Casino - Love and Honour in Las Vegas is the true crime classic by Nicholas Pileggi, which was turned into a hit movie by Martin Scorsese starring Robert DeNiro and Sharon Stone. Pileggi co-wrote the film and it won Sharon the Golden Globe. A terrific movie, but there is even more dirt in this true account of Mafia involvement in 1970's Las Vegas casinos.


After some backstory on Frank "Lefty" Rosenthal and Anthony "Tony the Ant" Spilotro growing up in Chicago, the Mob installs Rosenthal in the Stardust and other Vegas casinos to protect and increase the 'skim' operations. Everyone from the dealers and floor bosses to the count room to casino wide operations worked the skim - slipping wads of cash into their pockets. Reservations would delete rooms paid by cash, gardeners would sell the same palm multiple times without buying a tree, blackjack dealers would pocket chips and the metal safe boxes would be cleaned out before arriving at the secured count room. As long as the Chicago bosses got the main cut no one made waves. Backed by Teamsters Pension Funds and a Gaming Board approved front man as the face of the casino, Rosenthal ran the operation sharp and hands-on while there was a hiatus in law enforcement.

Tony Spilotro was a low level mobster into local burglaries and loan sharking who moved in and believed he ran the town through intimidation - whether he had any real power was mute if he wanted you killed. Although they grew up together, Rosenthal resented being attached to Tony. It was bad for business. Geri was a gorgeous showgirl and hooker who enamoured Rosenthal and they began a tortuous marriage of fighting and reuniting. Despite the millions in cash and jewelry, Geri had addiction problems that would eventually tear them apart. Her affair with Tony did not help.

"It should have been so sweet...We were given paradise on earth, but we fucked it all up."

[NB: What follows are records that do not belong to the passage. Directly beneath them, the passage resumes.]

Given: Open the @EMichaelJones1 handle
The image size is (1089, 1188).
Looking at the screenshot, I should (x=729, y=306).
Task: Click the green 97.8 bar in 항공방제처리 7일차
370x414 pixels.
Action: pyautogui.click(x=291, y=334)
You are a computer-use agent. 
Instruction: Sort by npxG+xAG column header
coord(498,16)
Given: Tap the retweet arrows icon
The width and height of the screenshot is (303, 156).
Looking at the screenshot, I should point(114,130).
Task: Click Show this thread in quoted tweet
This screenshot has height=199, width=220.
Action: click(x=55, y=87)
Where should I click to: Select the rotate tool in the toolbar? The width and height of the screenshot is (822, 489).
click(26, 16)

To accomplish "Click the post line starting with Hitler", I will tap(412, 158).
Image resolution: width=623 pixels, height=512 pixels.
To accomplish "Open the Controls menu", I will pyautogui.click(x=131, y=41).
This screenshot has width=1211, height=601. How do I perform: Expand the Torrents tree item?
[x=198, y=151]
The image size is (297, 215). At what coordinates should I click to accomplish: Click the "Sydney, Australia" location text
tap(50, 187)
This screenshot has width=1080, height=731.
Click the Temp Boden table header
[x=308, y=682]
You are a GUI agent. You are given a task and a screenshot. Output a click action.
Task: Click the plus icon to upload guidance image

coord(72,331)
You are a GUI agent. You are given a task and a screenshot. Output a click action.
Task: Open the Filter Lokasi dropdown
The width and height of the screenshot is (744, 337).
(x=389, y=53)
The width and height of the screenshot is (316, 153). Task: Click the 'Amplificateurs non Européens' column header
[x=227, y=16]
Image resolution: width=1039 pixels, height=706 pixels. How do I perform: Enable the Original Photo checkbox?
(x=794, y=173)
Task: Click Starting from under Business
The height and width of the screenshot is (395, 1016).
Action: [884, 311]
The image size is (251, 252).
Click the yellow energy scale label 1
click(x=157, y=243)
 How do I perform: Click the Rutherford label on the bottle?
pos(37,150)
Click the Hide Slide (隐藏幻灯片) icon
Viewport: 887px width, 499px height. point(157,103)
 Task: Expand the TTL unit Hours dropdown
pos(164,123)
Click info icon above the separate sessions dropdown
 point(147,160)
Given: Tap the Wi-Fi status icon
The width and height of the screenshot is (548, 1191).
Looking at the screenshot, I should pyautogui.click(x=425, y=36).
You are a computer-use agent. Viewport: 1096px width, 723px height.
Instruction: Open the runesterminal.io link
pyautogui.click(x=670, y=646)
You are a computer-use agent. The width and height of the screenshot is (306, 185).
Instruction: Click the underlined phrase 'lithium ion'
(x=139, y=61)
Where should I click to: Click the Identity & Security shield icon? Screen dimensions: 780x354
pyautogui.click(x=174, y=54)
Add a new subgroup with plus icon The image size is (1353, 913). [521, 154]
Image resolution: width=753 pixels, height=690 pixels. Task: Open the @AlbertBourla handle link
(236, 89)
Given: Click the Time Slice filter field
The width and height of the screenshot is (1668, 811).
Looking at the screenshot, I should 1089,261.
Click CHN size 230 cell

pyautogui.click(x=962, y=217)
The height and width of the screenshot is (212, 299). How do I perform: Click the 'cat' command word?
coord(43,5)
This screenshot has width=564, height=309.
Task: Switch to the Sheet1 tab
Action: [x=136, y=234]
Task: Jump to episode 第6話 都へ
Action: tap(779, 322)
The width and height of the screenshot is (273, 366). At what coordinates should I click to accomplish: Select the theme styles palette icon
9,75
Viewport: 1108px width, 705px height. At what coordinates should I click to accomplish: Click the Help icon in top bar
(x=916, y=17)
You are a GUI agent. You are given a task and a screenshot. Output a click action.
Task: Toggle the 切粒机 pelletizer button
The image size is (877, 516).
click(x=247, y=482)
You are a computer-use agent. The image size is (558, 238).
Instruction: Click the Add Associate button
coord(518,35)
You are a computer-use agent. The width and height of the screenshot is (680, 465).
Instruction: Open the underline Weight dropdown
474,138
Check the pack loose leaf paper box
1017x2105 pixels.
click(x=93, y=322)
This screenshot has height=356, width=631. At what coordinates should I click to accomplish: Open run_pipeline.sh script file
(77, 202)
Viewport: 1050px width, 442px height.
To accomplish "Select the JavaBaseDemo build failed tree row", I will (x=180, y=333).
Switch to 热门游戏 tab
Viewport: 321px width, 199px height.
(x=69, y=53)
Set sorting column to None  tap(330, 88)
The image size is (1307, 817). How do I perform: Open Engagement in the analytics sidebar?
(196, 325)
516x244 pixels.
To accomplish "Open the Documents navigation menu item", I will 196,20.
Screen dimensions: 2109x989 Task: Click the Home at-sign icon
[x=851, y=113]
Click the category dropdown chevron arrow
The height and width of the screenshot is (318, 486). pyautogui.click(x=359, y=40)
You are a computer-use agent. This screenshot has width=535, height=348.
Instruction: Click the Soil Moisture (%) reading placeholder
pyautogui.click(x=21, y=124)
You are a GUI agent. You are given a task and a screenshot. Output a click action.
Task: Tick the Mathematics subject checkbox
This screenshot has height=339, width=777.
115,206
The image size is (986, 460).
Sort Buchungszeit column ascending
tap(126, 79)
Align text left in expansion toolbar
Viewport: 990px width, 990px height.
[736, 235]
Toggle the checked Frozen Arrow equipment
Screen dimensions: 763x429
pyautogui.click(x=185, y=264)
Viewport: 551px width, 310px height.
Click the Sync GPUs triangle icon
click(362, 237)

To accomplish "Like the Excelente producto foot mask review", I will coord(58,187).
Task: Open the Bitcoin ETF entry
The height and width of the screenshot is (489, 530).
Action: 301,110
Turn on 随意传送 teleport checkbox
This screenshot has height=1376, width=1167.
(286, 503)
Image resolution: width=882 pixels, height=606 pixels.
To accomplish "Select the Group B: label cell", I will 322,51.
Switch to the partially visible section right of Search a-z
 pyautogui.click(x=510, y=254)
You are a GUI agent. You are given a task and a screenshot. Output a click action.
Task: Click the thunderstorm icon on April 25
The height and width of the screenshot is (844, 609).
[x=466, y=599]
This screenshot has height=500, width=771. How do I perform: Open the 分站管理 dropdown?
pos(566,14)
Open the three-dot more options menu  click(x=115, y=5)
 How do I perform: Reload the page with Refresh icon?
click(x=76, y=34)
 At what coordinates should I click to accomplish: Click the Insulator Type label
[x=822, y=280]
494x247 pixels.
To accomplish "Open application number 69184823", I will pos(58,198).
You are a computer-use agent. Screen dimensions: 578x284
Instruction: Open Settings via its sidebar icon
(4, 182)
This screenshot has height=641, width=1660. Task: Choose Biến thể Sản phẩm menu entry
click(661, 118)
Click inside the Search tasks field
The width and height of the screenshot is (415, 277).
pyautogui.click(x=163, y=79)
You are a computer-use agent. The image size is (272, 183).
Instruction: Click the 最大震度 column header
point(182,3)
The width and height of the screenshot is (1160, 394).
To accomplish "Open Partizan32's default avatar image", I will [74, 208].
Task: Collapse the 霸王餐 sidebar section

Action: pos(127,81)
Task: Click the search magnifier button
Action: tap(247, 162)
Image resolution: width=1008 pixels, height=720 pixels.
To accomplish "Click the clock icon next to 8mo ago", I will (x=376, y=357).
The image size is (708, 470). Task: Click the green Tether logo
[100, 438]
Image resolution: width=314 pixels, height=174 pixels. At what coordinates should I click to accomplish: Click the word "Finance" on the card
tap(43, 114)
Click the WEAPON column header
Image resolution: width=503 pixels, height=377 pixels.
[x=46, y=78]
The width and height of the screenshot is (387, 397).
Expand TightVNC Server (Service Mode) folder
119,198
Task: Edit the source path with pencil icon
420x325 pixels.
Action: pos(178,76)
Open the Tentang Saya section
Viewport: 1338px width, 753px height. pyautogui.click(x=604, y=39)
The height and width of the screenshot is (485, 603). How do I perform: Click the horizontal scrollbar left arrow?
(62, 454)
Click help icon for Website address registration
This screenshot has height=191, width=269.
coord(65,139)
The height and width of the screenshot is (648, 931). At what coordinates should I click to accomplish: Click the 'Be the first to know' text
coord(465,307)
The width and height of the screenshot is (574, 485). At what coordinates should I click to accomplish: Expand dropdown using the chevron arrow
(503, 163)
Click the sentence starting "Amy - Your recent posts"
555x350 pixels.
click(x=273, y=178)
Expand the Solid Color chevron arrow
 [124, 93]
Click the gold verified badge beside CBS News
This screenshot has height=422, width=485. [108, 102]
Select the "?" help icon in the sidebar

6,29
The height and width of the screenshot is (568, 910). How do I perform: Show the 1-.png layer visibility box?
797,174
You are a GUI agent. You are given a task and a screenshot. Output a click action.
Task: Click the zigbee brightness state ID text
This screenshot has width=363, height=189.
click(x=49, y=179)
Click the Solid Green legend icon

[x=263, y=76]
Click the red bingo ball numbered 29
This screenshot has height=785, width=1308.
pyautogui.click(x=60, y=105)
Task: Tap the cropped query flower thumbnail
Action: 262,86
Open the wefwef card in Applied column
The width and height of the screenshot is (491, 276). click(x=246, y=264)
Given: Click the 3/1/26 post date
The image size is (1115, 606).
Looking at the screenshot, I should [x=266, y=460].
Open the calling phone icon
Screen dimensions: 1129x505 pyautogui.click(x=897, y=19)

This is an amazing story backed up with FBI wire taps, and court evidence supplied by the key players. The ingenious ways the mob developed for skimming made everyone millionaires until their hubris imploded the works. Covering the growth of major casinos throughout the 1970's, this is completely fascinating. It would be interesting to read a follow up analysis of modern Las Vegas as the junk bond corporations moved in following the mobsters - another story of fakery and money juggling, I am sure. Casino is the kind of true crime investigation you can easily read again.

Highly recommended.


Pileggi's novel Wiseguy was also adapted into the Scorsese film GoodFellas.